§ What you will do
Report how many lines in the rows below contain the string "coordinates", treating uppercase and lowercase as different. Give only the number.

§ Rows contained in a dataset
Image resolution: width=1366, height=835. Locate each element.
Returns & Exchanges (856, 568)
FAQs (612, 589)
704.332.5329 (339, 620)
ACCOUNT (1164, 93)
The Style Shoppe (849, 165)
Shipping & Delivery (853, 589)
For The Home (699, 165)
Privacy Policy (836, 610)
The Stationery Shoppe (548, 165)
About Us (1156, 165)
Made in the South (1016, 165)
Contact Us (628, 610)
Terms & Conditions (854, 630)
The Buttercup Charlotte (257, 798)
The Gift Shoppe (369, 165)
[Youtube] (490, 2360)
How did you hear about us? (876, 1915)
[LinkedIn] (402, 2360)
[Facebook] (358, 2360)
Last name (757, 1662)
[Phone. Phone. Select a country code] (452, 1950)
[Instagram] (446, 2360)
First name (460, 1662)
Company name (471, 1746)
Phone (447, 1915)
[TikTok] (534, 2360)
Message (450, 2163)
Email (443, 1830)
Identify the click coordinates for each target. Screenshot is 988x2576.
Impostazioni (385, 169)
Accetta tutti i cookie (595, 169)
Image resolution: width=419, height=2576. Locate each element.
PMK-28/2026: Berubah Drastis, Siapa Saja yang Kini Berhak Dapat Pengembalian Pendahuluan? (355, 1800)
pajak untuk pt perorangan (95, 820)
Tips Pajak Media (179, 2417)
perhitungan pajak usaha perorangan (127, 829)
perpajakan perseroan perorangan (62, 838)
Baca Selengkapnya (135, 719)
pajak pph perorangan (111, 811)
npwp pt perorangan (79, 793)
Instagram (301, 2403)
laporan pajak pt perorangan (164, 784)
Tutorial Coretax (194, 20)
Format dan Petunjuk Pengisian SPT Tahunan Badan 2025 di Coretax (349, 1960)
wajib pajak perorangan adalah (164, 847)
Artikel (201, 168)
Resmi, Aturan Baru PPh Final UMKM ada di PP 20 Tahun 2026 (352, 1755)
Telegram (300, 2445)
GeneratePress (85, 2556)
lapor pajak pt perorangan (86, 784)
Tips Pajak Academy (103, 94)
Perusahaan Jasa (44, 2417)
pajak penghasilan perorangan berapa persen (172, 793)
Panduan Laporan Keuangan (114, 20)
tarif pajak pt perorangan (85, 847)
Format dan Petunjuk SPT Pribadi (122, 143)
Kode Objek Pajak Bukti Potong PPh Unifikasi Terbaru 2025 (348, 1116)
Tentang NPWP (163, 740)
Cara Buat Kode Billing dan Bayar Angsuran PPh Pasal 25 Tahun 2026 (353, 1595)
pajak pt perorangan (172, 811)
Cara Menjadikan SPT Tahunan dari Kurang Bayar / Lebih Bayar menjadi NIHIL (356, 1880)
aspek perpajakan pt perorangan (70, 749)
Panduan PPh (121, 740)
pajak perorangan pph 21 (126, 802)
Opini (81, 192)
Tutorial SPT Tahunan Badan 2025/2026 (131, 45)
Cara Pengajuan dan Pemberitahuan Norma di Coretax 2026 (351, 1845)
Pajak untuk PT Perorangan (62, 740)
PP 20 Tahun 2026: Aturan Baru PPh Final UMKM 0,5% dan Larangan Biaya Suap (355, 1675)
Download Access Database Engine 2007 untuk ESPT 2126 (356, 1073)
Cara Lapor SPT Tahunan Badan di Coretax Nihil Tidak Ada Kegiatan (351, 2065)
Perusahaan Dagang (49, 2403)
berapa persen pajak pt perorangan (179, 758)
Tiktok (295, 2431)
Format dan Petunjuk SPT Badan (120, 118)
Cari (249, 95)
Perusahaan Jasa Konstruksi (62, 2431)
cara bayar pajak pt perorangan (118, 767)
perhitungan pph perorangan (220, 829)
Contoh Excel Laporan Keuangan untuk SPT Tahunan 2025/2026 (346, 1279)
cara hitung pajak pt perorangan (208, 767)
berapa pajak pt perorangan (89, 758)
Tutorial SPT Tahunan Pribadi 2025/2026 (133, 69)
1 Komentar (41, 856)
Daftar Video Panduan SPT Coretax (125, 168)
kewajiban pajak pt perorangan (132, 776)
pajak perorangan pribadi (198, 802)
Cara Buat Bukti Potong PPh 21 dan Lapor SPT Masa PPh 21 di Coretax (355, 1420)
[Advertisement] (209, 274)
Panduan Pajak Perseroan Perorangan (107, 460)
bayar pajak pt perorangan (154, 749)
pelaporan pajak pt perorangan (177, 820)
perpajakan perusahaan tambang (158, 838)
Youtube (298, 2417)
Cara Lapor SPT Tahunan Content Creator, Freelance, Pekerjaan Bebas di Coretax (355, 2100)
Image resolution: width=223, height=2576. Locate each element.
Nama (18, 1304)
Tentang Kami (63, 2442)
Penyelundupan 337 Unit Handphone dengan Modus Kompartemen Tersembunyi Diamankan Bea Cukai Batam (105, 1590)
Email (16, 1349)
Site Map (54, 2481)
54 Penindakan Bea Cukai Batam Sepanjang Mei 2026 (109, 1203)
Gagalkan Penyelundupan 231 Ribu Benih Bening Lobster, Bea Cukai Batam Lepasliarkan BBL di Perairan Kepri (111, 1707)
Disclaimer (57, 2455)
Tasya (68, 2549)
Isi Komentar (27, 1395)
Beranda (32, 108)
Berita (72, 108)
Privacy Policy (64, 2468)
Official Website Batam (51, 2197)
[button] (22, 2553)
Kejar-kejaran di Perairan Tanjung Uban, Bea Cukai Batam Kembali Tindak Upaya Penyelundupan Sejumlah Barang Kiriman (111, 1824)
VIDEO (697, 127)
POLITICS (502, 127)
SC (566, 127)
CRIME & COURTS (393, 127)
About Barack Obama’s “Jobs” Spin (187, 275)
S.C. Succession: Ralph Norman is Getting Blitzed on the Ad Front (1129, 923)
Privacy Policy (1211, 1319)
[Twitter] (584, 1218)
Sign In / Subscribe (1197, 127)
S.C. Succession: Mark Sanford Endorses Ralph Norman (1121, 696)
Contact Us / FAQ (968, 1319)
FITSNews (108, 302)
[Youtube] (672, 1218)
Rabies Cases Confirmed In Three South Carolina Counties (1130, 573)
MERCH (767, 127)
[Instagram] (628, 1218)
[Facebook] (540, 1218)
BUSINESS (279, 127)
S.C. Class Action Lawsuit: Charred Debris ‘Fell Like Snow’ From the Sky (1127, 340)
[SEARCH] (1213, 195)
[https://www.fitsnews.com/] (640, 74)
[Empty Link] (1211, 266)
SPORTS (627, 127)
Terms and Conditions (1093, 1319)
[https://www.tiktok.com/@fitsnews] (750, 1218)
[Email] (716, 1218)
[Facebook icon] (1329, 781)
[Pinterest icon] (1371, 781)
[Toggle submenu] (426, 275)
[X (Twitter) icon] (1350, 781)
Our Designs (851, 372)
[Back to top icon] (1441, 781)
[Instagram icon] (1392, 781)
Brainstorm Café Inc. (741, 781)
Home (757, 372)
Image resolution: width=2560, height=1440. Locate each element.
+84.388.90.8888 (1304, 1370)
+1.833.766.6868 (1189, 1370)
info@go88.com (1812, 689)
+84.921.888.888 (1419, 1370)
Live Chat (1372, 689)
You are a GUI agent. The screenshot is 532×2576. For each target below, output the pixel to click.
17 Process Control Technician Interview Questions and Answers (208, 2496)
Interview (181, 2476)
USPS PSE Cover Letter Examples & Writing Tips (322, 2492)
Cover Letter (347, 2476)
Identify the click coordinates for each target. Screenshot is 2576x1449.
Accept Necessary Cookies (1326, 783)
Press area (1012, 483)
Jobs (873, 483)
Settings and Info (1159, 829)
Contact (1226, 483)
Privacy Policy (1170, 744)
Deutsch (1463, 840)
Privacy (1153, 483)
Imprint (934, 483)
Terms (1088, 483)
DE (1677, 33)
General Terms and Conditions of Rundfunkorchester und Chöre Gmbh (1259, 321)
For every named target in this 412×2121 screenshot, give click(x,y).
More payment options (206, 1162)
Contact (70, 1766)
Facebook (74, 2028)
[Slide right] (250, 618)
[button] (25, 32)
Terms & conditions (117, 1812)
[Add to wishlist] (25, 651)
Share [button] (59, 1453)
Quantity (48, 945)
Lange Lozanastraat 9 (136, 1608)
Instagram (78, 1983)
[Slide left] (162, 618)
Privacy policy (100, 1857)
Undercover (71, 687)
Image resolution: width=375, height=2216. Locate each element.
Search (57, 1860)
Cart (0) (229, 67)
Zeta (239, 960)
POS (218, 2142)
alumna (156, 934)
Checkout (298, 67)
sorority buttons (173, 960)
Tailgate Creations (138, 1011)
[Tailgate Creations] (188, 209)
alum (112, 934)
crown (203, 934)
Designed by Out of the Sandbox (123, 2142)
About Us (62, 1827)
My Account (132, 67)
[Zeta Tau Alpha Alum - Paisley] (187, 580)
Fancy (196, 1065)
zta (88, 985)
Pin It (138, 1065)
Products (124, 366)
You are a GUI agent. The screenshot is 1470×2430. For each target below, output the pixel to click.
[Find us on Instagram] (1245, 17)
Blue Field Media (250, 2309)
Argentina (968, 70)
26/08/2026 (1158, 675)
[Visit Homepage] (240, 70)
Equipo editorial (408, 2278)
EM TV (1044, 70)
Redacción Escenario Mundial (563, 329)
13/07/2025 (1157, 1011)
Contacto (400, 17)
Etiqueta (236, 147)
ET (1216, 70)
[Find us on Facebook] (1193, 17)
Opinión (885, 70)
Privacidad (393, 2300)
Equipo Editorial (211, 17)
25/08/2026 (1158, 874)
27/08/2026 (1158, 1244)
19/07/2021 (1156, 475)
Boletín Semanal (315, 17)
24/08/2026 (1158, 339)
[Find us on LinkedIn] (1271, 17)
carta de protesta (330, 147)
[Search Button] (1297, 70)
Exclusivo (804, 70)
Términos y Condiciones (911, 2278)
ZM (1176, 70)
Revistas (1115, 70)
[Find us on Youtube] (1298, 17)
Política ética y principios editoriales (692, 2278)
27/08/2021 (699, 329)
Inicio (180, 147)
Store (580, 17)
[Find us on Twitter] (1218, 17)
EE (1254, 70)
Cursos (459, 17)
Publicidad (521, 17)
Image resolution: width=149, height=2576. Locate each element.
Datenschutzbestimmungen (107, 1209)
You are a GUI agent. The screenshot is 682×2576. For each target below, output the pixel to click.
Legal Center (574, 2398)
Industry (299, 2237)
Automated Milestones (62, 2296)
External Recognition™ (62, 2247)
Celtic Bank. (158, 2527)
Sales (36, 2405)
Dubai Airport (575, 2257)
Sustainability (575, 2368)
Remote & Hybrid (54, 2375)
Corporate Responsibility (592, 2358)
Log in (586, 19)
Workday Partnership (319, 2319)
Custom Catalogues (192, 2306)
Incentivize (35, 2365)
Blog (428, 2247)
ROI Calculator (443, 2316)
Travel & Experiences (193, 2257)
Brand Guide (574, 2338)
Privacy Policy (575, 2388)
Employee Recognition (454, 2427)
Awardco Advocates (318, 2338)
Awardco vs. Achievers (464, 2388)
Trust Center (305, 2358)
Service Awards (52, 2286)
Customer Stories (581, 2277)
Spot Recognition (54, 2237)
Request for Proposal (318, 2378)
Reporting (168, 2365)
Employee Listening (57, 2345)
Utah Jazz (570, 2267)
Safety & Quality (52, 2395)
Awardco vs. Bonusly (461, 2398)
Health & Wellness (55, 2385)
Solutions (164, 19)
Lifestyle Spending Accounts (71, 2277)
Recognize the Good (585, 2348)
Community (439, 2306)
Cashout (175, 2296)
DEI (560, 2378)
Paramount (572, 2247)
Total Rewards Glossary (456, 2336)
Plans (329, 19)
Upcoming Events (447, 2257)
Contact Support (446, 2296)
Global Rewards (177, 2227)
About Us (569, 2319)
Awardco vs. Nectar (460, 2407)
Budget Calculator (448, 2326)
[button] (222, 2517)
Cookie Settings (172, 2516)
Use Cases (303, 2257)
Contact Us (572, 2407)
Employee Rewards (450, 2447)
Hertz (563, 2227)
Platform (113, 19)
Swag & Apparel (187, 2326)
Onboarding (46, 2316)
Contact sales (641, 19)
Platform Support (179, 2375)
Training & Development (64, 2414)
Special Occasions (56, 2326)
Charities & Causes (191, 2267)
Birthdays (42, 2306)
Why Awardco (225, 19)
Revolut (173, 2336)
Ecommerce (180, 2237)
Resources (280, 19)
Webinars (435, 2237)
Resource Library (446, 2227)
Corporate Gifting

§ The solution
2